Slasher flicks, the most recent movement in horror films that dominated the genre, had flamed out. Halloween, A Nightmare on Elm Street, and Friday the 13th, the flagship franchises of the genre, tailspinned out of control with a series of ill-advised sequels that saw everything from telekinetic Final Girls to rune-worshipping cults. Wes Craven's Scream managed to revitalize interest in the genre, but the film's savvy approach meant that horror entered its post-modern era where the mainstream releases were self-conscious of horror tropes and deflected with constant winks to the audiences. They were practically conceding to the audience that horror flicks were, among other things, corny, cliched, and best not taken too seriously.
Not to mention that the then-recent mass shooting at Columbine High School, in which the killers' motives were attributed to video games and Marilyn Manson, sent the culture into a moral panic over violent content in the media. That meant the already watered-down tone of horror films at the time had to be even more neutered. Miramax producers were so antsy about the potential backlash that they asked Wes Craven to make the already lighthearted Scream 3 a bloodless sequel. The MPAA had already been at war with genre filmmakers, censoring installments like Friday the 13th: The New Blood the FX department's best work had all been lost to the cutting room floor.

Say goodbye to the classics, the unabashedly spooky and proudly grotesque voices of horror that made the genre home to cultural subversives and provocateurs. Don't expect your heroes to fall upon the sight of unspeakable horrors or a Gothic mansion housing Victorian terrors. Horror cinema would be a funhouse ride that would reflect the contemporaneous culture of their teen audiences. If you wanted the old school, whether it be black-and-white spooktaculars, drive-in staples, or grindhouse splatterfests, you could watch the classics on retrospective programs hosted by the likes of Joe Bob Briggs or Elvira.
In that dune of sanitized and self-aware horror emerged the oasis of Tim Burton's Sleepy Hollow, which celebrates its 25th anniversary this November. An adaptation of Irving Washington's classic tale, audiences and critics alike expected a tasteful tribute to the American Gothic fable of Ichabod Crane and the Headless Horseman. Tim Burton could've simply made a feature-length version of the Disney animated short, which is still a staple of the Halloween season.
As affectionate as Tim Burton is to the roots of Washington's original story, Tim Burton had something different in mind. From Hammer Horror and Roger Corman to exploitation flicks and slashers, he used The Tale of Sleepy Hollow as a vehicle to continue the proud traditions that defined 20th-century horror.
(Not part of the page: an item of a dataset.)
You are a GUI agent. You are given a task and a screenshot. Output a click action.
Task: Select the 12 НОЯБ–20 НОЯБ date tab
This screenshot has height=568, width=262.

After becoming Hollywood's Golden Boy with megahits like Beetlejuice and Batman, Tim Burton used his clout to revive the glory days of B-movie cinema that inspired him as a child. His first tribute to the era was the biopic Ed Wood, where he cast future Ichabod Crane Johnny Depp (Edward Scissorhands) as the titular Z-Movie director.
Despite being regarded as the man who made the “worst film of all time” in Plan 9 from Outer Space, it's clear that Burton approached Wood's life story with affection and even respect for the maverick auteur. Burton even directly parallels the careers of Ed Wood and Orson Welles to suggest that Alien Invader movies were just as much Hollywood royalty as Citizen Kane.
Burton took it a step further by making his own version of an Ed Wood flick with Mars Attacks! Underneath the utterly '90s CGI is an authentic Cold War-era sci-fi B-movie, replete with bug-eyed and cranium-heavy killer martians with laser guns that zap their prey. Unfortunately for Burton, his love letter to yesteryear monster-invasion flicks didn't land with audiences, which preferred the polished and over-produced alternative, Independence Day.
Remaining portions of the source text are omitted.